I wish I had a quarter for every time I thought that.
The day he surprised me after his first tour in Iraq - he drove all night from DC to get to me in NY (even got pulled over by a cop, but was let go when the cop, apparently worried about his disheveled appearance, asked where he was coming from - "Baghdad."). I'll never forget that feeling in the early morning when he crawled into bed and hugged me tightly. I can't describe what that meant to my mental health - I had started grieving his possible death as soon as he left on Valentines Day; I was bombarded with images of war and uncertainty all day at the television station where I worked; and I went to bed in tears every night as I drifted off to the general's debriefing on CNN, and woke to the same every morning. Then, there he was, holding me, and I breathed all that anxiety out. He made it.
He had come home for an unexpected family emergency so there was no hero's welcome. But he was home.
The day he called me from his second tour. Since he was on a small ten-man team and fairly busy with the job at hand, we didn't get to speak often, but when we did it was at length. At the end of one conversation he mentioned it - almost as an afterthought - "Oh yeah. I got a bronze star." Not a small prize, but I was proud of him. What an accomplishment. He made it!
Usually an honor of that caliber comes with a somewhat elaborate ceremony. It was sent to us in a padded envelope in the mail. James didn't seem bothered. But I was. He had braved a pretty dangerous mission for that star.

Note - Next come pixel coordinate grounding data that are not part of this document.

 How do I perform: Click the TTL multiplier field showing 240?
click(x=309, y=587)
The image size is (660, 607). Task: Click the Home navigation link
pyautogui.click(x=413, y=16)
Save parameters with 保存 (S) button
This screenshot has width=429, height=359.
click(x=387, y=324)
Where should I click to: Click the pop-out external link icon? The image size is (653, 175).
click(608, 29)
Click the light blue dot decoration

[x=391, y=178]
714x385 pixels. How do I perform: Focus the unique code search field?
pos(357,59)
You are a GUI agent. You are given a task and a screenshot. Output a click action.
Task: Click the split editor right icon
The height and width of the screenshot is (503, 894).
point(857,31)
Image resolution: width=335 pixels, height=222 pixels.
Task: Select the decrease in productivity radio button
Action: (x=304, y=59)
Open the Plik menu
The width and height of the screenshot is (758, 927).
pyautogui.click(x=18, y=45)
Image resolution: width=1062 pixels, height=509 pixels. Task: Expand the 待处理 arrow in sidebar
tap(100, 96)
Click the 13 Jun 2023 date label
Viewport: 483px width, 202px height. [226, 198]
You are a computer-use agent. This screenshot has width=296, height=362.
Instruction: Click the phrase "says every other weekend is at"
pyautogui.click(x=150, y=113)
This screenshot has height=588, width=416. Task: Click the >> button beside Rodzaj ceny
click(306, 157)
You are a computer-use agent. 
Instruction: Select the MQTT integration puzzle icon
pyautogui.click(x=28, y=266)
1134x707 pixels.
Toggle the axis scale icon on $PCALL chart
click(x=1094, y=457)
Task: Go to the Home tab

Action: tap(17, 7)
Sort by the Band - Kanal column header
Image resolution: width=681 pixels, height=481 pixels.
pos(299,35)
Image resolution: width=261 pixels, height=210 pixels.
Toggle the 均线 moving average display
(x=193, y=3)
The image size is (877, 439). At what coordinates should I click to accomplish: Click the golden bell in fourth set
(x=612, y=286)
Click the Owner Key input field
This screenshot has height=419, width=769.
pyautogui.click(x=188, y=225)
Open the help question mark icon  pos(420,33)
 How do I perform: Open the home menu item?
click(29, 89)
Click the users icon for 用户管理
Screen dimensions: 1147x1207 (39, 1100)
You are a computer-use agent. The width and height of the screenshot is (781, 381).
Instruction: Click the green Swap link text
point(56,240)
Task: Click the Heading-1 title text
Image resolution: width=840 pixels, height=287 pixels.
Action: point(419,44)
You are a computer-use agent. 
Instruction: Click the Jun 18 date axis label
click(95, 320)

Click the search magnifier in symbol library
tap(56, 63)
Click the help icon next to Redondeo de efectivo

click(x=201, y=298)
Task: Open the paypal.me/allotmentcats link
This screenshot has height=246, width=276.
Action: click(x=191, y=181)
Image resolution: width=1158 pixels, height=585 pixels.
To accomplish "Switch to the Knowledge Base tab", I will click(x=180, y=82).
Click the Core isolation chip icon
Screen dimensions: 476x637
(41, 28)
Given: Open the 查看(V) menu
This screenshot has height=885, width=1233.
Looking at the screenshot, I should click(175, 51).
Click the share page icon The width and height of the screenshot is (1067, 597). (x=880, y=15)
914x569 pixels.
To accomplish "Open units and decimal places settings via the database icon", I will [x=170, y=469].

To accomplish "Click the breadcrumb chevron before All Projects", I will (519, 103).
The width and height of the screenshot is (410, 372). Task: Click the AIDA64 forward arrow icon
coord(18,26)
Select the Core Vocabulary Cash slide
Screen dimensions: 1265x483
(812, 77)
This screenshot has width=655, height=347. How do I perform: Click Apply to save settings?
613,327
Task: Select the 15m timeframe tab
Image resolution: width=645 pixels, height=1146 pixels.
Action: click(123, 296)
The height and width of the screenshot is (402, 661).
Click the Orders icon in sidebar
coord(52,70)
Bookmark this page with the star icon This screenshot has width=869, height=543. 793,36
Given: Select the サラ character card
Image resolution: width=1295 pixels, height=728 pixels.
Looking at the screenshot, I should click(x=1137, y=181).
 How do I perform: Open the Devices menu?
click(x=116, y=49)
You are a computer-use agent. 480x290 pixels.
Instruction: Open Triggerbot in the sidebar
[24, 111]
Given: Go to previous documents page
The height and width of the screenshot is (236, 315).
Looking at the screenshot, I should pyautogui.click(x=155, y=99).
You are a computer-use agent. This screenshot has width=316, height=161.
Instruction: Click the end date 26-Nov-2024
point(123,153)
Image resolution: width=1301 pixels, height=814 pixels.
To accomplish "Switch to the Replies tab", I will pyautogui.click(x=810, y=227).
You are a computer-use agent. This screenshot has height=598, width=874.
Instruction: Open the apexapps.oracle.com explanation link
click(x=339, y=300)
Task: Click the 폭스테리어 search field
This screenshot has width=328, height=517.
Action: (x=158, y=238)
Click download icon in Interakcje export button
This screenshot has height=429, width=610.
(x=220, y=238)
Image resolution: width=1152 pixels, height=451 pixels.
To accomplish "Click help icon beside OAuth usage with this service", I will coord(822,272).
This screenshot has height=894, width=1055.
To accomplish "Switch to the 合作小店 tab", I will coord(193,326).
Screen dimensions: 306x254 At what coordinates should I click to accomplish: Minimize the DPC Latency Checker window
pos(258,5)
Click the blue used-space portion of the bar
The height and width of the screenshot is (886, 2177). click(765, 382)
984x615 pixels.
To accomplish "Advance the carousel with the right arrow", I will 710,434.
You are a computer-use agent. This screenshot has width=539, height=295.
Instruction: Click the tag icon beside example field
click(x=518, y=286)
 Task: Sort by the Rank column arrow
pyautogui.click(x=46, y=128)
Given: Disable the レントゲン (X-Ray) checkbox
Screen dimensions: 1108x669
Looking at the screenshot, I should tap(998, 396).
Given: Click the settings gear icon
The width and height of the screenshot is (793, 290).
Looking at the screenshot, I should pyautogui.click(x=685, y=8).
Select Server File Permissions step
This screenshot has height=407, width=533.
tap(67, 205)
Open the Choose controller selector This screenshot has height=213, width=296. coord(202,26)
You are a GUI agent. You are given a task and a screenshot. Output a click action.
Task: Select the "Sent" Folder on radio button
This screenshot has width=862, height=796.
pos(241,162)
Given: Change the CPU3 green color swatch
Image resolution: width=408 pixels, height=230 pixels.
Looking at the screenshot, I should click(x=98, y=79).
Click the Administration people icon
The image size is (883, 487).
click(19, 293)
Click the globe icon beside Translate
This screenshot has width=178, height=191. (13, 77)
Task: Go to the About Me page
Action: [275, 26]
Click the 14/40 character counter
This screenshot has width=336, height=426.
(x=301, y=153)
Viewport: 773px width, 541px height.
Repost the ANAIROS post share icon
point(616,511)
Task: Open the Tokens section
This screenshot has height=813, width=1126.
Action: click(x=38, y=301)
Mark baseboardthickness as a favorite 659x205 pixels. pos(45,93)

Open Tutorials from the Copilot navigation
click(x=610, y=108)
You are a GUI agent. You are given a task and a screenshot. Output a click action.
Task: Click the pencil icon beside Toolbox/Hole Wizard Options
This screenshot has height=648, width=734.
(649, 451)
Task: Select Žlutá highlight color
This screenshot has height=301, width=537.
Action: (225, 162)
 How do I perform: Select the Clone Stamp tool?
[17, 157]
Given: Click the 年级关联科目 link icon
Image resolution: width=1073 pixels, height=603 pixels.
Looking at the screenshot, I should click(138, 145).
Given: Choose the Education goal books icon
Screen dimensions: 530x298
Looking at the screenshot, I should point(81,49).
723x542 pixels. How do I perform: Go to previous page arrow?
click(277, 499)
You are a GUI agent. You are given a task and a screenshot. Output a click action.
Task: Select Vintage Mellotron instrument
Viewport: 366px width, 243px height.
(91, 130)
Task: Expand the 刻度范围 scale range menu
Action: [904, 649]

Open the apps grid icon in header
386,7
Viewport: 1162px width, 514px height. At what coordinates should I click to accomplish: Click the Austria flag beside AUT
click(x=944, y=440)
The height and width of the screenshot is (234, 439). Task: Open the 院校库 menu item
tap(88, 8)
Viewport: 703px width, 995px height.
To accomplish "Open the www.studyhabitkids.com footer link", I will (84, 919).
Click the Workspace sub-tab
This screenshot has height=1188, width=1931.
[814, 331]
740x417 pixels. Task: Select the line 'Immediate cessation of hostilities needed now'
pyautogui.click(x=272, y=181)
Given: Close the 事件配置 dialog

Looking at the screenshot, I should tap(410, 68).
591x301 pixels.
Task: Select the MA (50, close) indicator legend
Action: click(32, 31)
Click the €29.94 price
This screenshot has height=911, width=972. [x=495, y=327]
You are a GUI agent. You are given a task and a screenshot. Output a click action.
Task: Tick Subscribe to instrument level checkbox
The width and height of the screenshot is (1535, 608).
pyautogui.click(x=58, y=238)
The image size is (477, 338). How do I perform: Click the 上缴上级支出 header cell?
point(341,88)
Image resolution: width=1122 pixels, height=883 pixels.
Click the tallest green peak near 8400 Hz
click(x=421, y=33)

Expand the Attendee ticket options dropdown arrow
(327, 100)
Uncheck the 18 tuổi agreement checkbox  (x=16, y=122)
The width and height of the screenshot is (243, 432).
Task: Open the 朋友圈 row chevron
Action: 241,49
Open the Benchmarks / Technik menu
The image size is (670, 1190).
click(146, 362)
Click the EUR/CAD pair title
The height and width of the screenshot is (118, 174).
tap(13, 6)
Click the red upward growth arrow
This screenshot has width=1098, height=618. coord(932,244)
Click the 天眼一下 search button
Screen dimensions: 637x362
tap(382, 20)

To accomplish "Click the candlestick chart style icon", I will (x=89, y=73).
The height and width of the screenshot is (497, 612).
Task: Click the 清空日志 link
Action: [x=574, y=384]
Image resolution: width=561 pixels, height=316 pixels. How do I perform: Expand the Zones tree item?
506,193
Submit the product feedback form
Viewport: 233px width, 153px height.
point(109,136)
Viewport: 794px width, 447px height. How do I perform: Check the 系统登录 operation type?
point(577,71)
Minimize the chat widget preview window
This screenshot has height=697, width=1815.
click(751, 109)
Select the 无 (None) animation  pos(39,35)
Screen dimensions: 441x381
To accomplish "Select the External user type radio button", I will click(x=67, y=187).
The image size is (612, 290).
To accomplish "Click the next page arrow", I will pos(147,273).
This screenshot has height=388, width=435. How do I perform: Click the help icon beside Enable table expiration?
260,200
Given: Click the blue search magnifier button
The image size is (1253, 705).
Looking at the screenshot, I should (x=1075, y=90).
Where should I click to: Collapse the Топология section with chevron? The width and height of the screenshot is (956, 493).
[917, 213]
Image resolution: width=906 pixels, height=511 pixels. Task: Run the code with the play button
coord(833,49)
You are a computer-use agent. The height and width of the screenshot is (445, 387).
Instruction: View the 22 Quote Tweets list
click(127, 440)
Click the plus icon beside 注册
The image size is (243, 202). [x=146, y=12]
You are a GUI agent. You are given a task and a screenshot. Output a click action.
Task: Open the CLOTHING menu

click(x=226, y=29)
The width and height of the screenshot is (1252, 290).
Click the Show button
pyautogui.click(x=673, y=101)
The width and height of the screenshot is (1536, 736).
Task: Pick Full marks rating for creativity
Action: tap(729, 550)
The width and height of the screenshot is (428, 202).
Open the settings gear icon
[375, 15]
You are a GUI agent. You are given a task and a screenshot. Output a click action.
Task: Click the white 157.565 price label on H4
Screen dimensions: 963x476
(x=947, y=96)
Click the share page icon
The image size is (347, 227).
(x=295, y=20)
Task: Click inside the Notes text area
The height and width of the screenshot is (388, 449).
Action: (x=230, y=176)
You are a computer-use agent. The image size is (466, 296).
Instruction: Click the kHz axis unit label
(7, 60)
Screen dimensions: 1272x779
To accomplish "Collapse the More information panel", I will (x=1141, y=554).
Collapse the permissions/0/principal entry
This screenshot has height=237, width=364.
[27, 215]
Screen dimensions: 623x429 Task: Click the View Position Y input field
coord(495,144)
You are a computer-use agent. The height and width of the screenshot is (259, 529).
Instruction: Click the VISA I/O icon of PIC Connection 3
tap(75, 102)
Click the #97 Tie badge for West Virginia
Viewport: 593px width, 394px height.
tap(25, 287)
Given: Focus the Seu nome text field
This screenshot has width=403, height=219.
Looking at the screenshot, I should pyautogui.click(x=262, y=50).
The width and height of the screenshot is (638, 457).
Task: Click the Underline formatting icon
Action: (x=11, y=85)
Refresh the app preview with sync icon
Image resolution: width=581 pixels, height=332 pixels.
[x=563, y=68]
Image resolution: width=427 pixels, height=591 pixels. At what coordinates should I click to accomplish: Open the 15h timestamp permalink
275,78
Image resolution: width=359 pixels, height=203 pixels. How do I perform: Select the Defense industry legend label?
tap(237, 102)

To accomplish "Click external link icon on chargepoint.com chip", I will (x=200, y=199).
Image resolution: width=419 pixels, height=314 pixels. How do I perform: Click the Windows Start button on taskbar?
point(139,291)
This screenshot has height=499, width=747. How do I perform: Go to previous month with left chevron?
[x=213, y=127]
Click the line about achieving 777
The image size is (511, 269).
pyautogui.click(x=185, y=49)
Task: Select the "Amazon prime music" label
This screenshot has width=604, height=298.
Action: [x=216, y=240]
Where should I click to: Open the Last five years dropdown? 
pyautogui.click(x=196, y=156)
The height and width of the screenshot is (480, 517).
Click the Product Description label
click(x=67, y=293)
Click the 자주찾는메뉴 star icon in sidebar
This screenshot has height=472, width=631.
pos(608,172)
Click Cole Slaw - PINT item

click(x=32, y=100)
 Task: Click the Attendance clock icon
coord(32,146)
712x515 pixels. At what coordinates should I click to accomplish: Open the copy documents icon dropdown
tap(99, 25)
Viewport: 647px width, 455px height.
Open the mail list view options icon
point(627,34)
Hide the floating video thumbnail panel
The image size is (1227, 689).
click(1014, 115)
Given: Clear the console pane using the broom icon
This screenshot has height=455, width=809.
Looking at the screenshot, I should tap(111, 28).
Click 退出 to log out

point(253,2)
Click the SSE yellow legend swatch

And I cannot describe the wave of relief when he called to say he was in Germany, on his way home. Evyn and I arrived at the airport, excited to finally welcome him home. It would be a fairly plain scene - no Army band, no large group of soldiers and families. His team had left as detachments and came home equally singular and almost unnoticed. I wish there had been the pomp and circumstance to match the amount of hell he and his team had been through. But I was just so grateful he was home. This was a tour he himself was most unsure about. But he made it. The whole team made it. Uninjured. Alive.
He's in the Guard on weekends now. Our life is a lot more calm and predictable. But I know it bothered him that he left as a Captain. Before he dropped his papers, there were talks about his track to Major. He never said it, but I know he was thinking it would have been nice.
And here we are. Tonight he came home from drill with this:
There's a shinier one on his beret. But after everything else, this seems fitting. ;)
Congratulations, J. You made it.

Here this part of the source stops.